* [TASK TO COMPLETE]
Your copy should contain exactly the lines from the one that holds "Click the Create button" through the end of the material, reproduced as written, with no pictures.

* [INPUT DATA]

Start of Block

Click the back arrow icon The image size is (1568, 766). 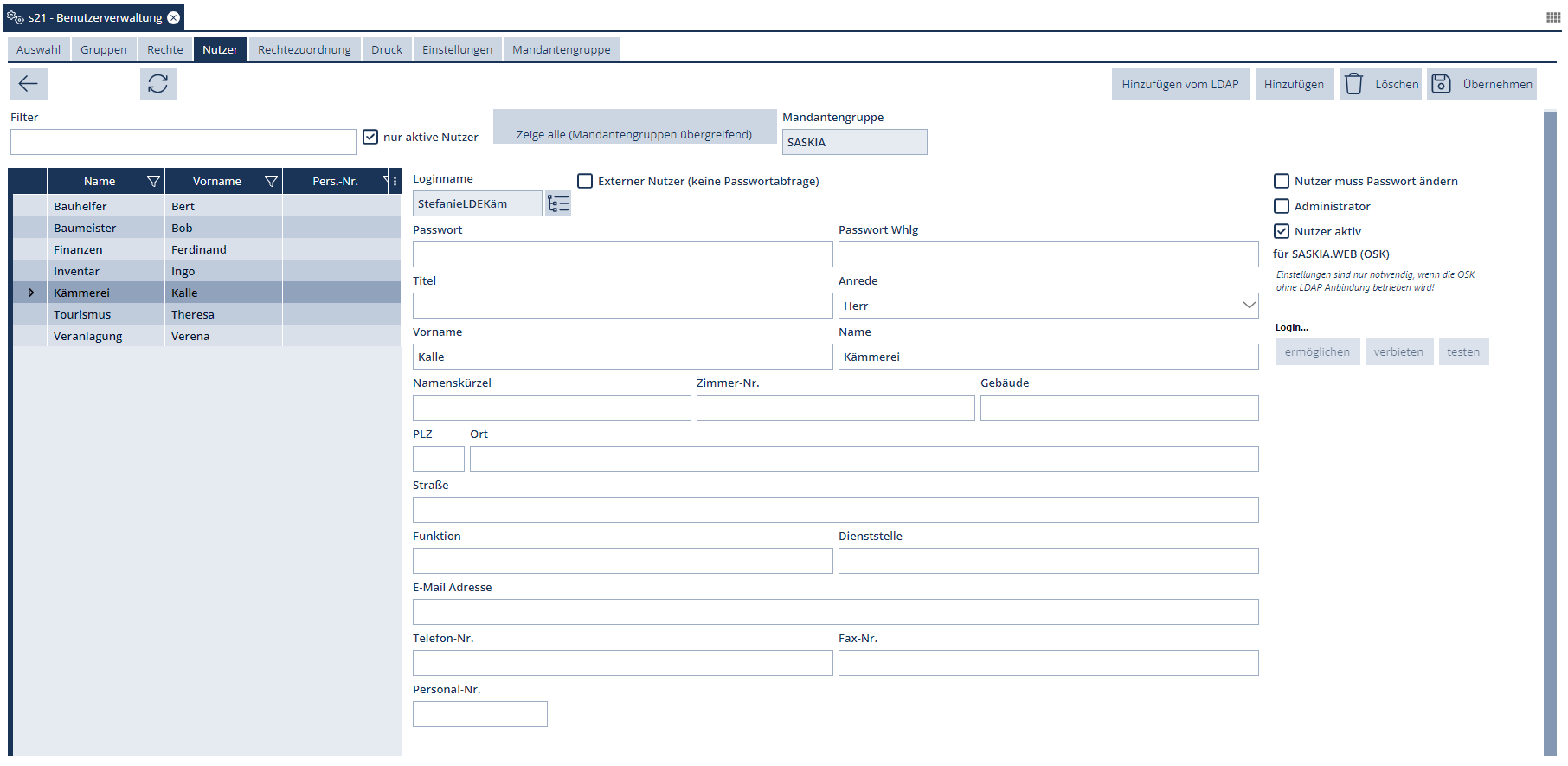29,84
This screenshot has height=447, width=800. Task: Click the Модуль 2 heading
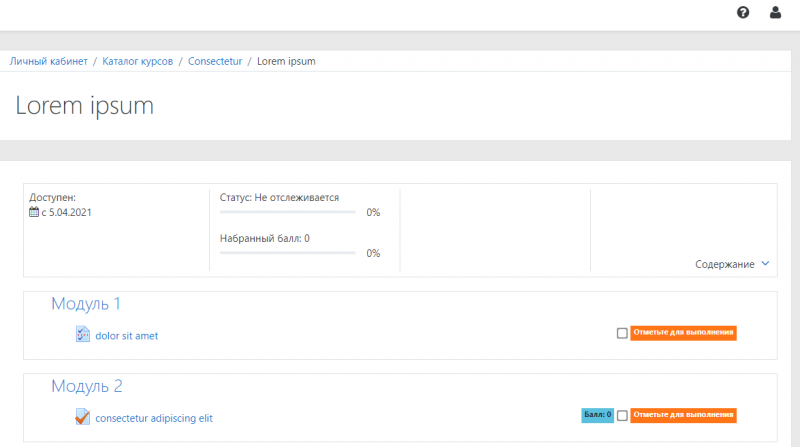(87, 386)
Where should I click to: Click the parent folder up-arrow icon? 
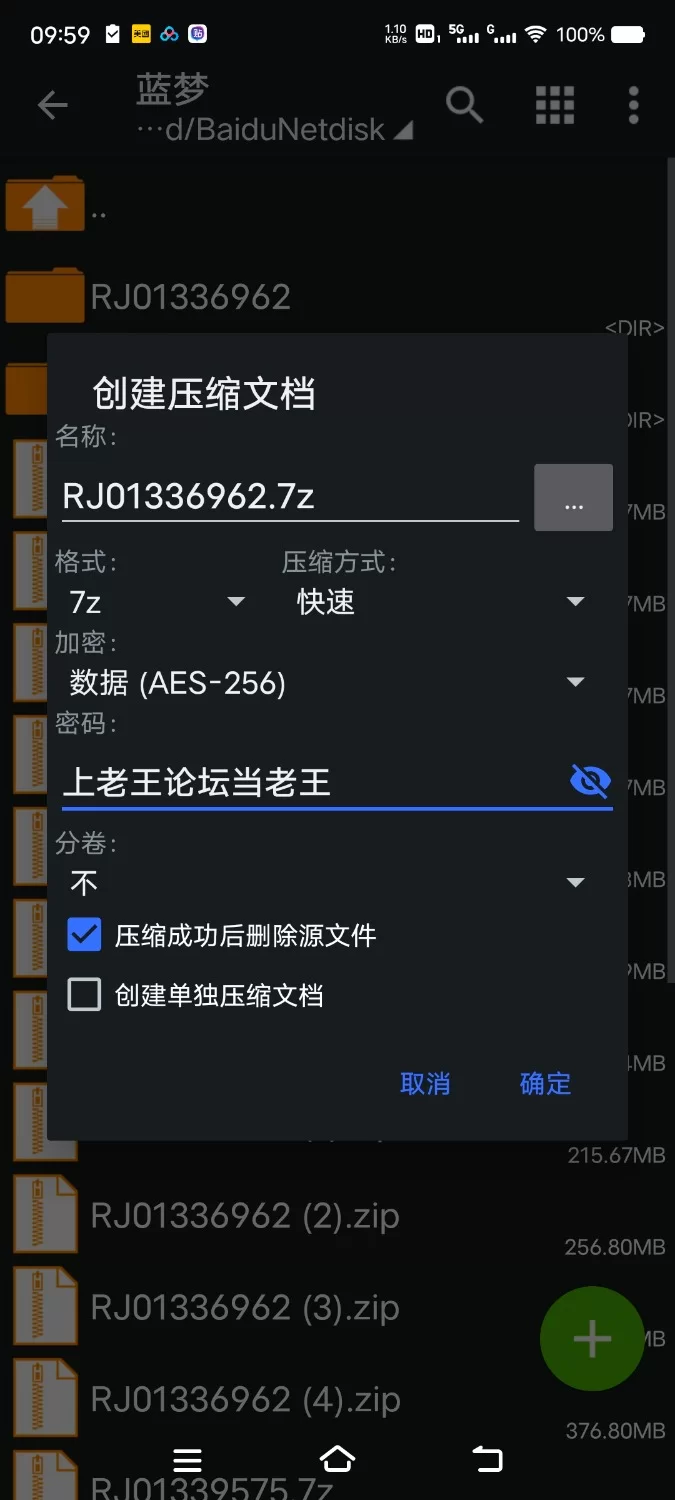pos(44,204)
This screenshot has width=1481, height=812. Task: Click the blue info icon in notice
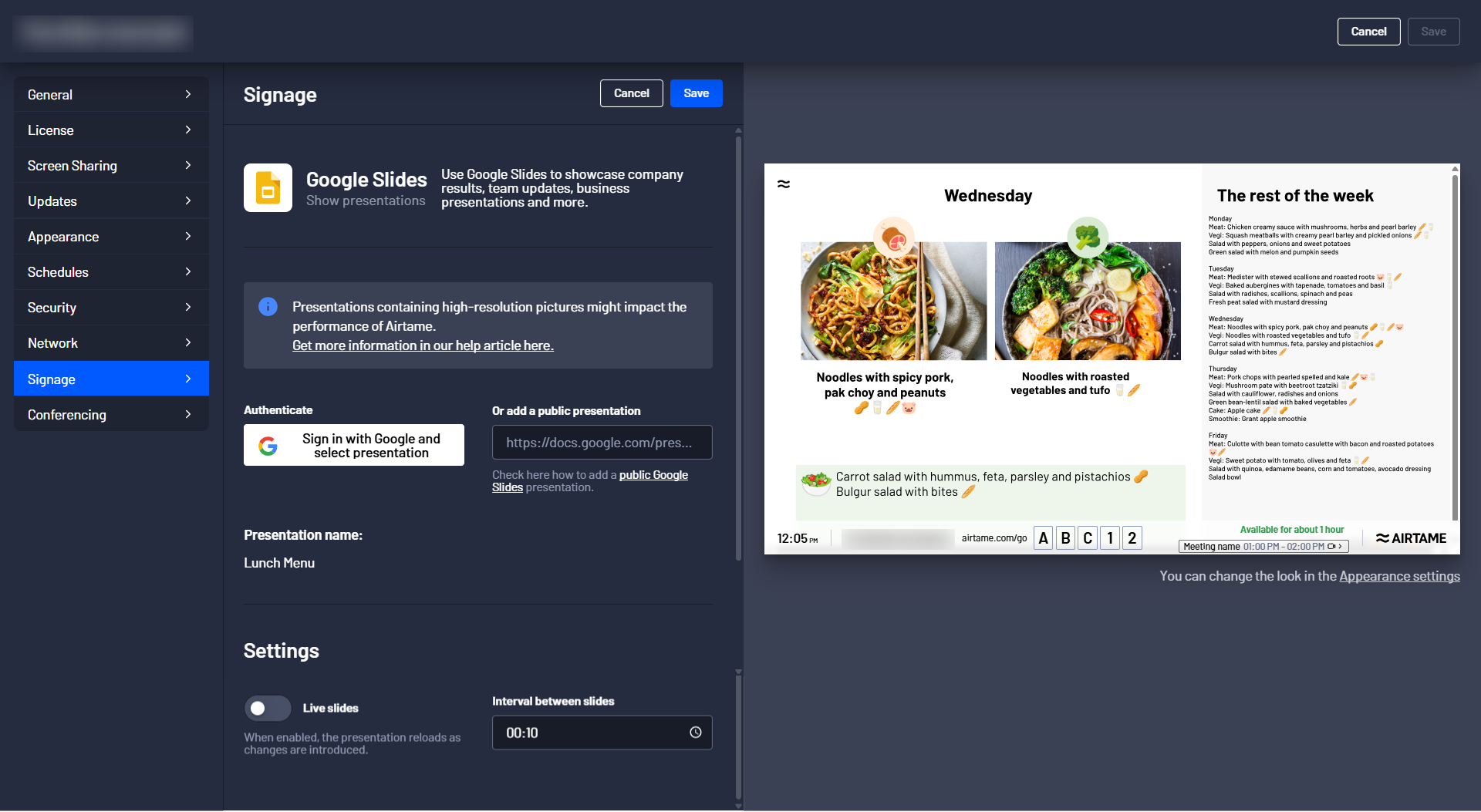tap(268, 307)
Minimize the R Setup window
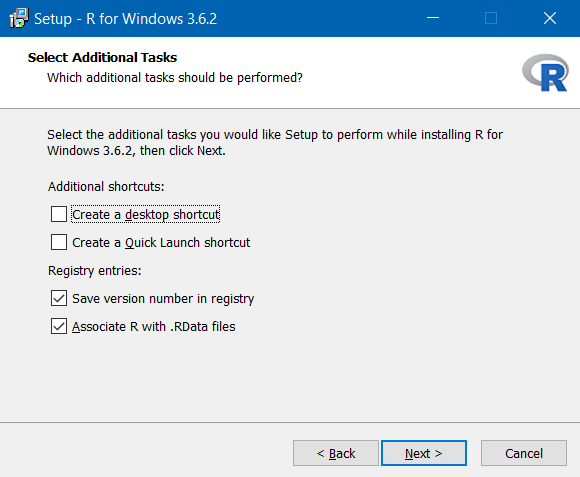 433,18
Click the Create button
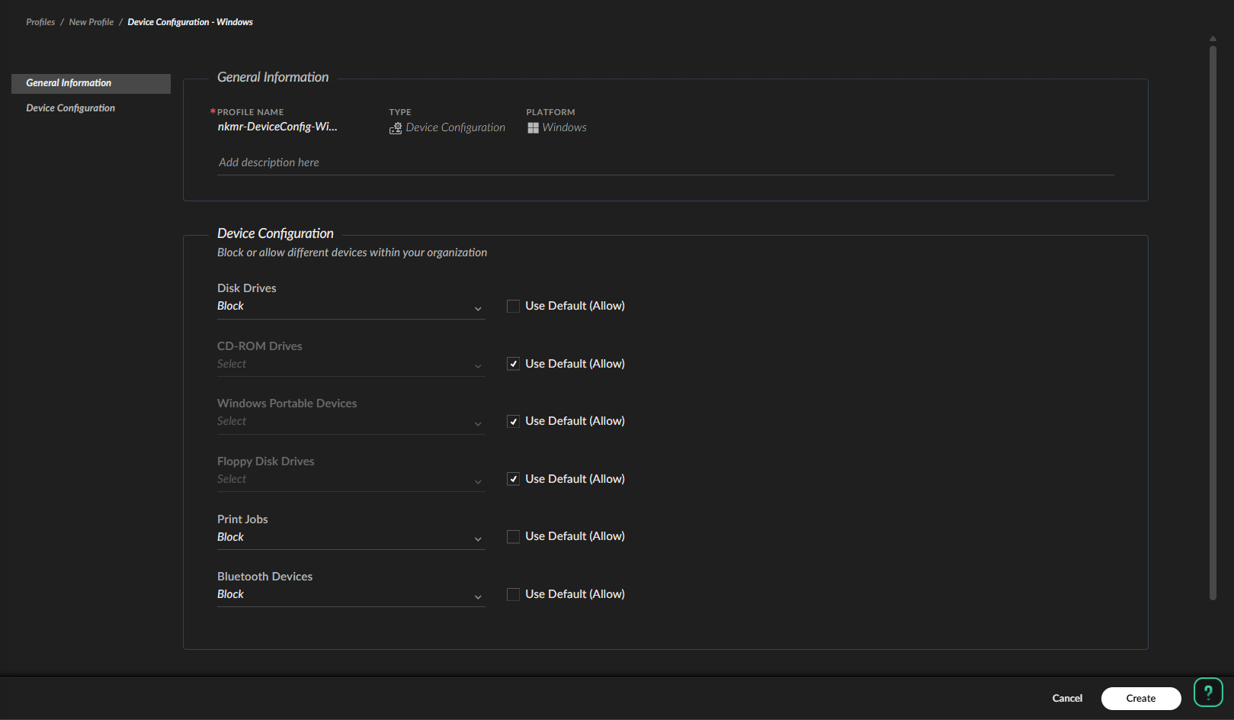Screen dimensions: 1234x720 tap(1140, 698)
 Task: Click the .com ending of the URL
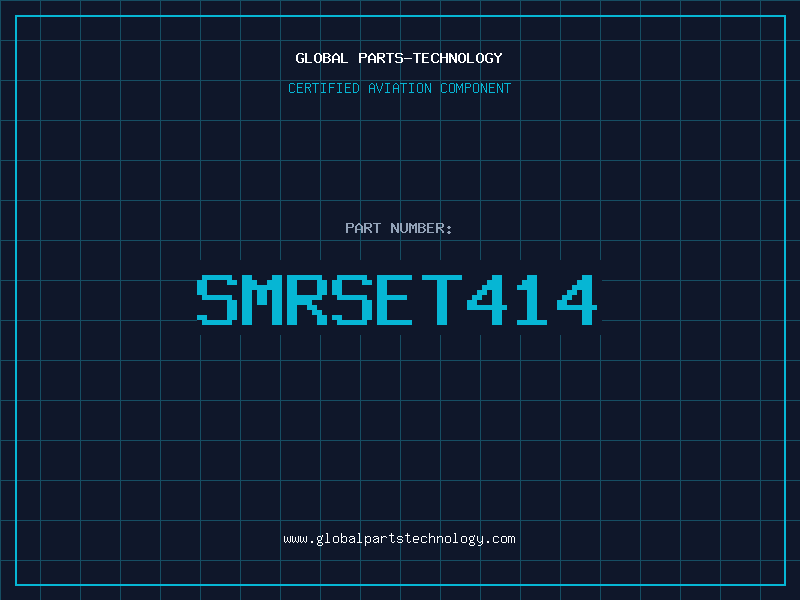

End of Block

* [OUTPUT FOR THIS TASK]
Click the Create button
Screen dimensions: 1234x720 tap(1140, 698)
 Task: Click the .com ending of the URL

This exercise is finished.